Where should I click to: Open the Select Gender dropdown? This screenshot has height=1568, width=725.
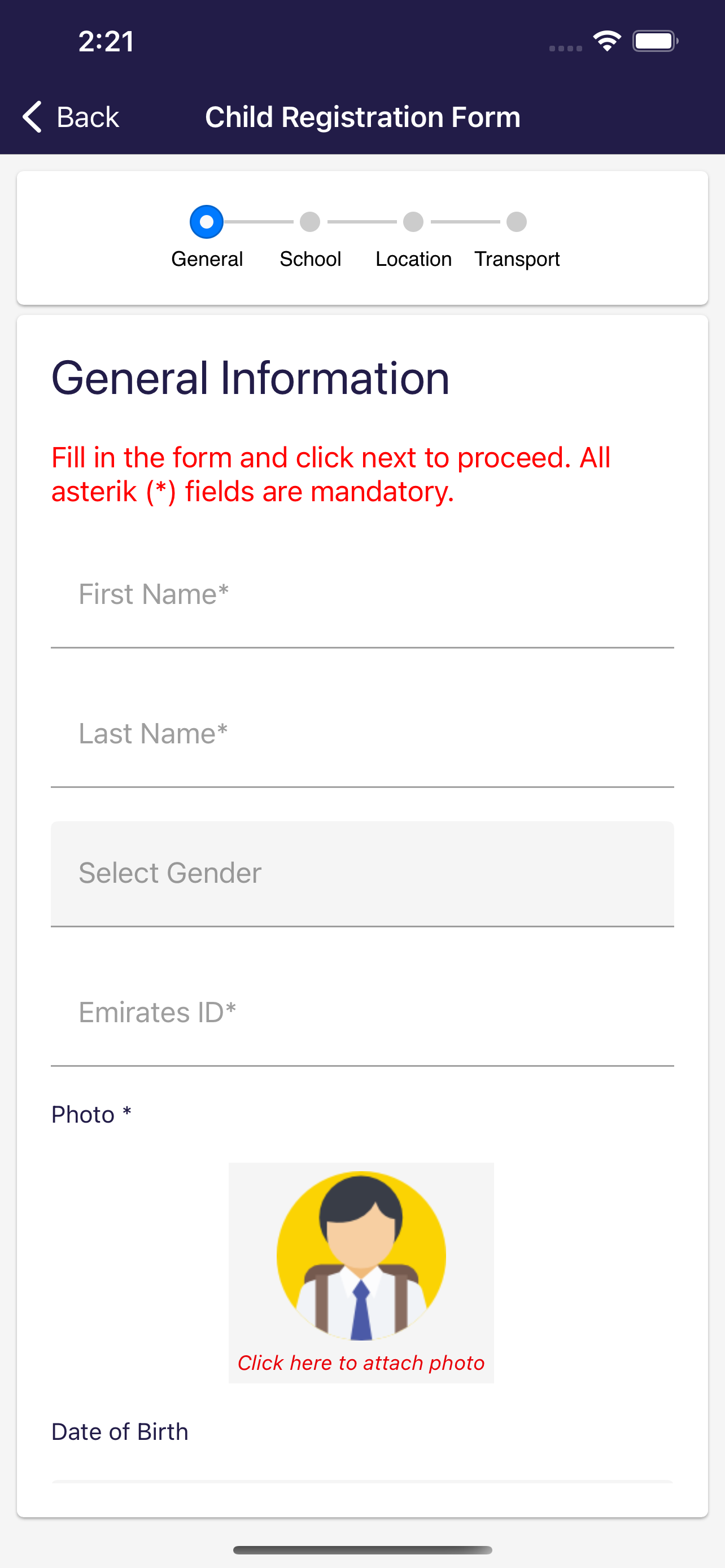pyautogui.click(x=362, y=874)
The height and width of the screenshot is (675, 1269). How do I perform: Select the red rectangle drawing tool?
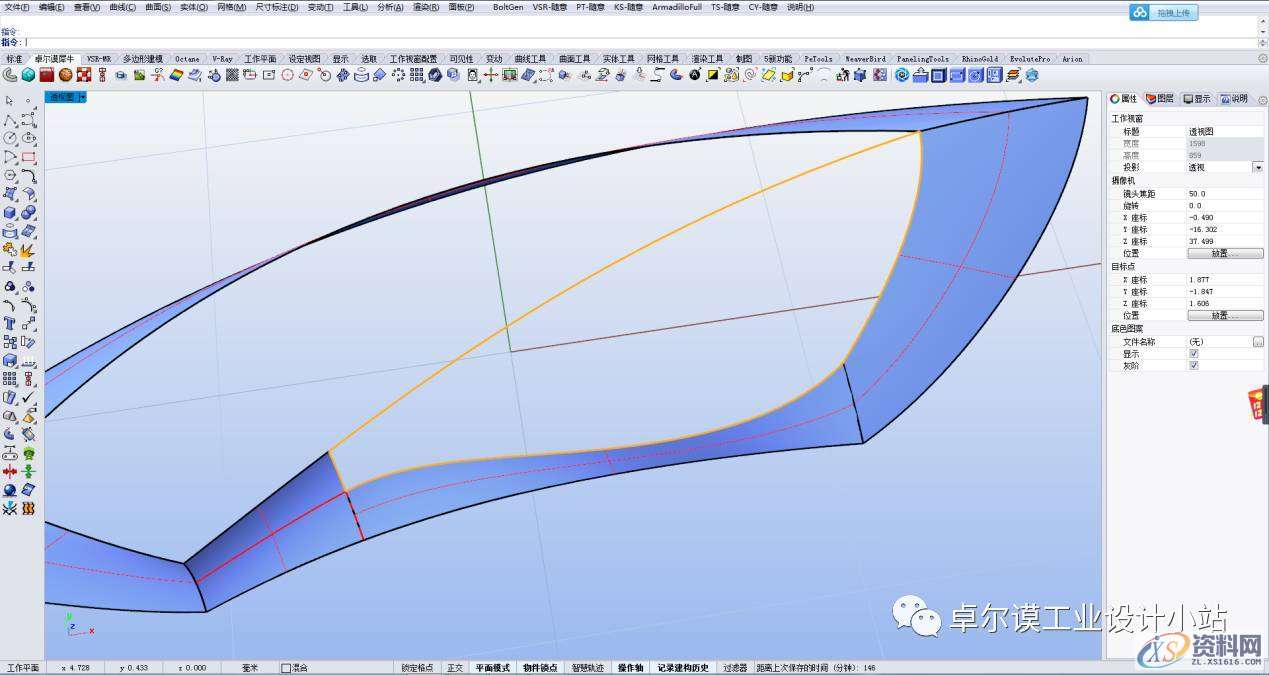coord(28,157)
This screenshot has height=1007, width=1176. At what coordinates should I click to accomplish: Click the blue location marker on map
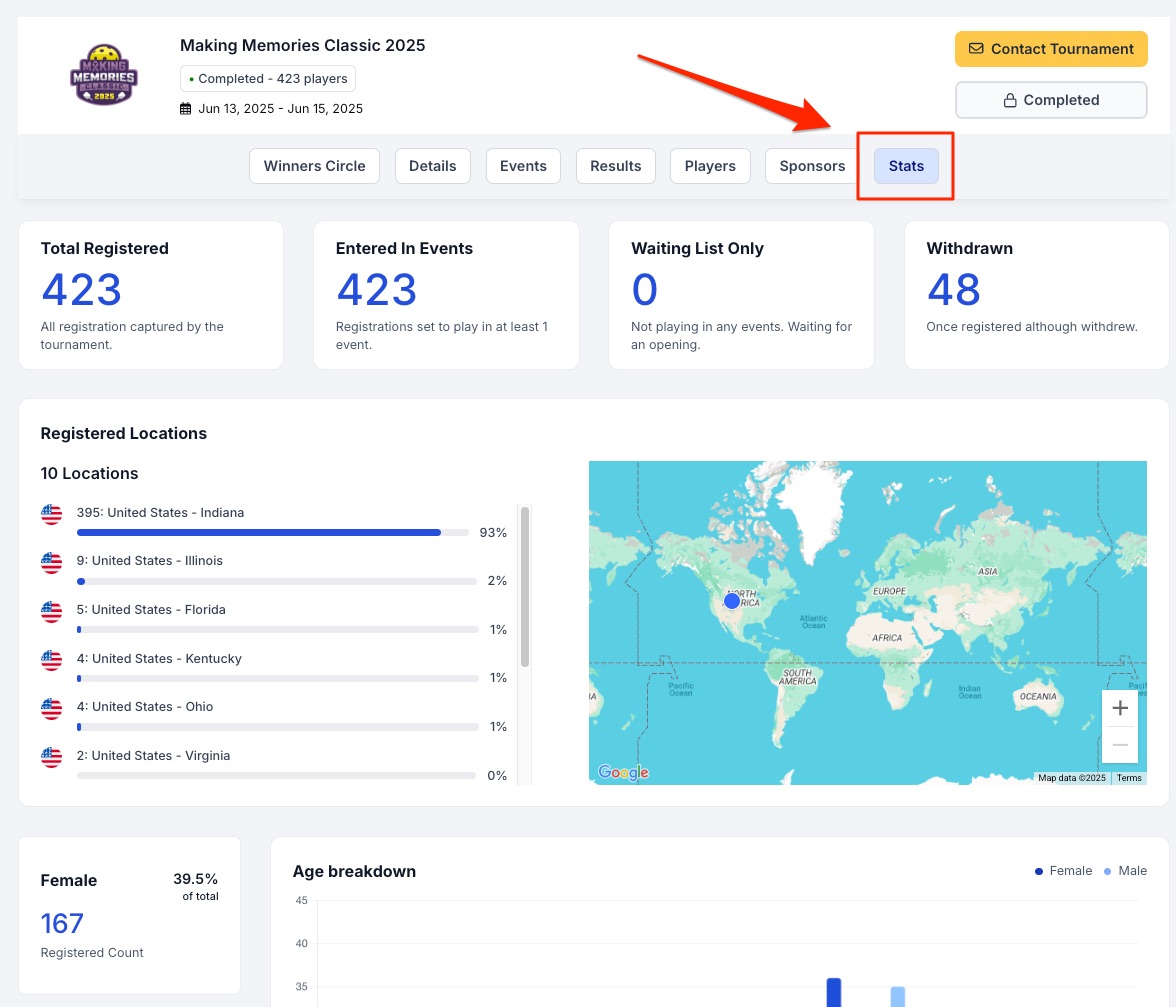[732, 600]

• GOAL: Scale the data above by rewriting every line, requests included, with each click coordinate in the answers multiplied by 0.75 and rounded to the nearest whole number, halves rounded up. Leave the numbers in the requests unchanged, and omit the pictures.

• CORRECT OUTPUT:
Where should I click to: Open the Select Gender dropdown? This screenshot has height=1568, width=725.
pyautogui.click(x=272, y=656)
The height and width of the screenshot is (675, 1269). How do I perform: Select the red rectangle drawing tool?
coord(21,118)
This screenshot has height=1007, width=1176. At what coordinates should I click to accomplish: Click the blue location marker on map
[549, 450]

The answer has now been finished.